*Exercise objective*.
When the line containing "Toggle the gray knob beside the repeat icon" appears in the data below, begin copying there and stop only after the line containing "You are a computer-use agent. Image".

*** The input ***

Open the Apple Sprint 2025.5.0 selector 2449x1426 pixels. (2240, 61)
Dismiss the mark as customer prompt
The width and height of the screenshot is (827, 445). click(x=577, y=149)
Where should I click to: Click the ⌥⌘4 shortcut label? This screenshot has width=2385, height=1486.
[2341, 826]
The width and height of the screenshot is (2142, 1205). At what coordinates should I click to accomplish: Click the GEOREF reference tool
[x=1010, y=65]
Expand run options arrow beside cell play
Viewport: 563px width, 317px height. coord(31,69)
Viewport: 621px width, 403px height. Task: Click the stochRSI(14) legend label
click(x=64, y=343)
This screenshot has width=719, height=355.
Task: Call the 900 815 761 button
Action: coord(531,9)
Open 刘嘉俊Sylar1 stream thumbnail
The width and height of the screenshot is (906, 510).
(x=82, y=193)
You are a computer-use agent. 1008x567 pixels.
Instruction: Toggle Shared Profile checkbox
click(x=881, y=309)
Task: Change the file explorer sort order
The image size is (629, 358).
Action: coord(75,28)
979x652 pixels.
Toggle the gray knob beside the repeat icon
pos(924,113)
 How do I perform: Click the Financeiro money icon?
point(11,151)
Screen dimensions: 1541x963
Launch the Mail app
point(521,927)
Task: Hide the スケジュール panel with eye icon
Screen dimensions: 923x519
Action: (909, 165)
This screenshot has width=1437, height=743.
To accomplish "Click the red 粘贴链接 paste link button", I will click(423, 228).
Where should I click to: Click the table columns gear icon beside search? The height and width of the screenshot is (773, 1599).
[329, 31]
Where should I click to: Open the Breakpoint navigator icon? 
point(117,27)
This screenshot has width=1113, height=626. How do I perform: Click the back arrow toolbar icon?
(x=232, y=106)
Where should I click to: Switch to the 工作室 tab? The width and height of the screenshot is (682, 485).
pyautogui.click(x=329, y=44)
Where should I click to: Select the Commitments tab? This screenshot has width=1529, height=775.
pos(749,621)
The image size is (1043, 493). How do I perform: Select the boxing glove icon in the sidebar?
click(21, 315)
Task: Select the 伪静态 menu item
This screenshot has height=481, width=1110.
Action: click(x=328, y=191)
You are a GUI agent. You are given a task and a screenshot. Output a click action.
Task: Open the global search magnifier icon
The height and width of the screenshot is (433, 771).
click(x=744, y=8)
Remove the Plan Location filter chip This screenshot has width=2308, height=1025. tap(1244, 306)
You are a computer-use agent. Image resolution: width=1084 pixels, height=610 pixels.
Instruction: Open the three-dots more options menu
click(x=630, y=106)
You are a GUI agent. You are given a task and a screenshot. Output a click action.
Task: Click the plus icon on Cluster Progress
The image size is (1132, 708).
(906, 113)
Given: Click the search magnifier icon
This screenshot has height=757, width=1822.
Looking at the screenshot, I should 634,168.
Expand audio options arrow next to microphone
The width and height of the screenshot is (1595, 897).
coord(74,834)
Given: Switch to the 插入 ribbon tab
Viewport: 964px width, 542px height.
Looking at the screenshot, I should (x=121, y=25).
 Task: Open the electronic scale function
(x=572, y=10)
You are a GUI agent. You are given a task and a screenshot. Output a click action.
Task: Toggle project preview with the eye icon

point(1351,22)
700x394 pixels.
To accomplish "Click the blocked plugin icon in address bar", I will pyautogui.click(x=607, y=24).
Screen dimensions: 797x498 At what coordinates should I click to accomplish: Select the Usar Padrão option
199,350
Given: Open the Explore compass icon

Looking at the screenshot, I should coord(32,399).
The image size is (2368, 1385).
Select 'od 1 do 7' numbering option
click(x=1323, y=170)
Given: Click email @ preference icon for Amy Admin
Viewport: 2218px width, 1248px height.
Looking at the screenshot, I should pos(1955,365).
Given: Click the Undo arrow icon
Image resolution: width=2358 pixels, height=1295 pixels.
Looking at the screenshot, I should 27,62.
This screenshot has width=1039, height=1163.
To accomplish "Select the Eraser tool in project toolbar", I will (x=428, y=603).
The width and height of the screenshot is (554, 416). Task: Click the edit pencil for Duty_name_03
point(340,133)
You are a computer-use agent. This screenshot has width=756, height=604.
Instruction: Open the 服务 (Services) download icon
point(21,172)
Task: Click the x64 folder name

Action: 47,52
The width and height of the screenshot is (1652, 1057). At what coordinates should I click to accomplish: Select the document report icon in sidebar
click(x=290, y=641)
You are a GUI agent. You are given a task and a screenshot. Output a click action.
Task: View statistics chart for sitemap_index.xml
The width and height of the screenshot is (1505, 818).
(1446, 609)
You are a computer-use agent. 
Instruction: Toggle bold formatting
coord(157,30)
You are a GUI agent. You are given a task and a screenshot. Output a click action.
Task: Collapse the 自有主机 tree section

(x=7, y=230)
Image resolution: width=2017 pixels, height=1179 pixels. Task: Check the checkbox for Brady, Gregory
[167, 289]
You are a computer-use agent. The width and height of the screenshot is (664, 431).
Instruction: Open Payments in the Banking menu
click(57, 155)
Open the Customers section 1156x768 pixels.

*** End of The input ***

*Solved problem*.
Toggle the gray knob beside the repeat icon
pos(924,113)
 How do I perform: Click the Financeiro money icon?
point(11,151)
Screen dimensions: 1541x963
Launch the Mail app
point(521,927)
Task: Hide the スケジュール panel with eye icon
Screen dimensions: 923x519
Action: (909, 165)
This screenshot has width=1437, height=743.
To accomplish "Click the red 粘贴链接 paste link button", I will click(423, 228).
Where should I click to: Click the table columns gear icon beside search? The height and width of the screenshot is (773, 1599).
[329, 31]
Where should I click to: Open the Breakpoint navigator icon? 
point(117,27)
This screenshot has width=1113, height=626. How do I perform: Click the back arrow toolbar icon?
(x=232, y=106)
Where should I click to: Switch to the 工作室 tab? The width and height of the screenshot is (682, 485).
pyautogui.click(x=329, y=44)
Where should I click to: Select the Commitments tab? This screenshot has width=1529, height=775.
pos(749,621)
The image size is (1043, 493). How do I perform: Select the boxing glove icon in the sidebar?
click(21, 315)
Task: Select the 伪静态 menu item
This screenshot has height=481, width=1110.
Action: click(x=328, y=191)
You are a GUI agent. You are given a task and a screenshot. Output a click action.
Task: Open the global search magnifier icon
The height and width of the screenshot is (433, 771).
click(x=744, y=8)
Remove the Plan Location filter chip This screenshot has width=2308, height=1025. tap(1244, 306)
You are a computer-use agent. Image resolution: width=1084 pixels, height=610 pixels.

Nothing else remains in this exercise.